● **Activity**:
Can you reproduce, word for word, the lines starting at the one containing "This screenshot has width=1280, height=720." and ending at the one containing "coordinates (396, 396).", with both of those lines included?

(Information begins)

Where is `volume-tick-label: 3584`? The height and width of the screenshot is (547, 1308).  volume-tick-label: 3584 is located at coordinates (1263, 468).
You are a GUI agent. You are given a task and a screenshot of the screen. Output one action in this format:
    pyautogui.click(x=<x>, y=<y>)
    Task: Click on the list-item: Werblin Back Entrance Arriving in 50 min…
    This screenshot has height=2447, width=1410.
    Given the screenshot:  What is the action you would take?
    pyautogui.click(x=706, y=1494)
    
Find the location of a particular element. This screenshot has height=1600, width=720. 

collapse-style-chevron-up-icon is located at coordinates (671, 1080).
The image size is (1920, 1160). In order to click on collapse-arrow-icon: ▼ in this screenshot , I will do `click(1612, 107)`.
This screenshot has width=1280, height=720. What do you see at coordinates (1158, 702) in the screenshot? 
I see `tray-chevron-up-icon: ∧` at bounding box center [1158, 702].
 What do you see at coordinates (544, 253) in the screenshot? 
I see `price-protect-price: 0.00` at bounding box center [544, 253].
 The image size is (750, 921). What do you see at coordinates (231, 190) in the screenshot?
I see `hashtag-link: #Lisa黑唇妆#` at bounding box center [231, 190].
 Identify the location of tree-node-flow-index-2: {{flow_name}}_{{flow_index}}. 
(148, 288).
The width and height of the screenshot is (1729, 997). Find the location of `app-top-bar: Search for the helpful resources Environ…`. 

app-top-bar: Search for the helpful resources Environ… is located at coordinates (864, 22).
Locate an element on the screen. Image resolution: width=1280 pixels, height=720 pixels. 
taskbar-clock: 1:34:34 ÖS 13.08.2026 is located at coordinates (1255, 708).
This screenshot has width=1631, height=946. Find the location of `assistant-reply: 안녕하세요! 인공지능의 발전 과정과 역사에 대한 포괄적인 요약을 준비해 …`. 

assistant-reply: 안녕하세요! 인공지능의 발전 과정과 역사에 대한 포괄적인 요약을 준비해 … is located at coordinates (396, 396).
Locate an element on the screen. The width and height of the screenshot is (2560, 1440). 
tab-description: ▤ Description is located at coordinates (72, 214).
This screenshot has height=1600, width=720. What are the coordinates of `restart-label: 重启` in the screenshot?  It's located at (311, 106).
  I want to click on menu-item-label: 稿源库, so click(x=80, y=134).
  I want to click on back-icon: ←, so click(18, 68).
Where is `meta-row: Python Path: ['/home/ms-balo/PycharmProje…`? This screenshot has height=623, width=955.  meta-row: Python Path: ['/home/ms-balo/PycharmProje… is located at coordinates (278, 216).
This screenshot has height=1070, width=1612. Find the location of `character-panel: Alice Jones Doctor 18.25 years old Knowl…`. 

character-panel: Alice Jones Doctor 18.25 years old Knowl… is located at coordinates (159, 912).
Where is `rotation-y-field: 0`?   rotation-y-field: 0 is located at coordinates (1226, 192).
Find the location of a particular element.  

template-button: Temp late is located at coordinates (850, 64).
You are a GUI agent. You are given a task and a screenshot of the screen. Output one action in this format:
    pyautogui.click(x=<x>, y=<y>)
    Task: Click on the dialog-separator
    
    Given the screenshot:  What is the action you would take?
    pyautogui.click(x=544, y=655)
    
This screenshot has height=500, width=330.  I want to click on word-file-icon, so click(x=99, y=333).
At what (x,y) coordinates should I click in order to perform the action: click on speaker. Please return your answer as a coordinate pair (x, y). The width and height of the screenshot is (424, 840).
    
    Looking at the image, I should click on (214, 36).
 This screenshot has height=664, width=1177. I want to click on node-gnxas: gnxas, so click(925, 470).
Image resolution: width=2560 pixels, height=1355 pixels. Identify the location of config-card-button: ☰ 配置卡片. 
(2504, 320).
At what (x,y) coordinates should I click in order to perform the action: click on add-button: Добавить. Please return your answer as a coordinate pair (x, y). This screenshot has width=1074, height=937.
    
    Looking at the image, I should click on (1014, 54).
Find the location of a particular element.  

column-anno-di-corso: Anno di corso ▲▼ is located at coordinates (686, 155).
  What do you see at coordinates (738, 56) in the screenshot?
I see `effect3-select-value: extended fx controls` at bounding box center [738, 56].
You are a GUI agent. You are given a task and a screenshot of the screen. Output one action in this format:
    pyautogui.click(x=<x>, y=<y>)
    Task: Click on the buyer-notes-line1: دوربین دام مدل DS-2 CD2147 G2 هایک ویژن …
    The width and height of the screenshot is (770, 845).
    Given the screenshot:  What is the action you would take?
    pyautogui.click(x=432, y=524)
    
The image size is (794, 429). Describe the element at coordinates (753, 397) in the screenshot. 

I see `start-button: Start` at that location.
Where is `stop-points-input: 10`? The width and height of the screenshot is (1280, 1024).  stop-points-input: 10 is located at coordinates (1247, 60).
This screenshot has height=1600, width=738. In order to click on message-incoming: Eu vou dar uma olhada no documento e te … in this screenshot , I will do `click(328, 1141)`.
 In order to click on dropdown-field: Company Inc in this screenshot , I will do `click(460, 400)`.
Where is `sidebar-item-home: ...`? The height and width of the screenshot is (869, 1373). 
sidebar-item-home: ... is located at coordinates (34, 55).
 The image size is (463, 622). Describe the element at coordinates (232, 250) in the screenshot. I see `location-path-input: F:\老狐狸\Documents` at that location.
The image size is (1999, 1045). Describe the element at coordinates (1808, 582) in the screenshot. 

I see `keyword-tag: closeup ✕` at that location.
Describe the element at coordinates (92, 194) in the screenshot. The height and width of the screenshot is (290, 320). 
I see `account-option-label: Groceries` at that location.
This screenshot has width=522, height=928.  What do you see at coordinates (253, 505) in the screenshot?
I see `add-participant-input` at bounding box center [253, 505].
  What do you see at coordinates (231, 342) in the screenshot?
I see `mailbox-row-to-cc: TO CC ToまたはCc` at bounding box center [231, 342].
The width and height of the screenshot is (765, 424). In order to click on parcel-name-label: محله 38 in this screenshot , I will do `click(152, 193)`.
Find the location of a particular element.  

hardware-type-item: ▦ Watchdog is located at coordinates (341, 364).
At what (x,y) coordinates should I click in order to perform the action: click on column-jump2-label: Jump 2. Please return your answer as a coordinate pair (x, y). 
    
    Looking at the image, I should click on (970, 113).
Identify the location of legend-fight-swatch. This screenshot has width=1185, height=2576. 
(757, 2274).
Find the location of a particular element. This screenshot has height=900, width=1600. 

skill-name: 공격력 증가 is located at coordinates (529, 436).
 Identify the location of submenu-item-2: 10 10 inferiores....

(Information ends)

● **Response**:
This screenshot has width=1280, height=720. What do you see at coordinates (1158, 702) in the screenshot? 
I see `tray-chevron-up-icon: ∧` at bounding box center [1158, 702].
 What do you see at coordinates (544, 253) in the screenshot? 
I see `price-protect-price: 0.00` at bounding box center [544, 253].
 The image size is (750, 921). What do you see at coordinates (231, 190) in the screenshot?
I see `hashtag-link: #Lisa黑唇妆#` at bounding box center [231, 190].
 Identify the location of tree-node-flow-index-2: {{flow_name}}_{{flow_index}}. 
(148, 288).
The width and height of the screenshot is (1729, 997). Find the location of `app-top-bar: Search for the helpful resources Environ…`. 

app-top-bar: Search for the helpful resources Environ… is located at coordinates (864, 22).
Locate an element on the screen. Image resolution: width=1280 pixels, height=720 pixels. 
taskbar-clock: 1:34:34 ÖS 13.08.2026 is located at coordinates (1255, 708).
This screenshot has width=1631, height=946. Find the location of `assistant-reply: 안녕하세요! 인공지능의 발전 과정과 역사에 대한 포괄적인 요약을 준비해 …`. 

assistant-reply: 안녕하세요! 인공지능의 발전 과정과 역사에 대한 포괄적인 요약을 준비해 … is located at coordinates (396, 396).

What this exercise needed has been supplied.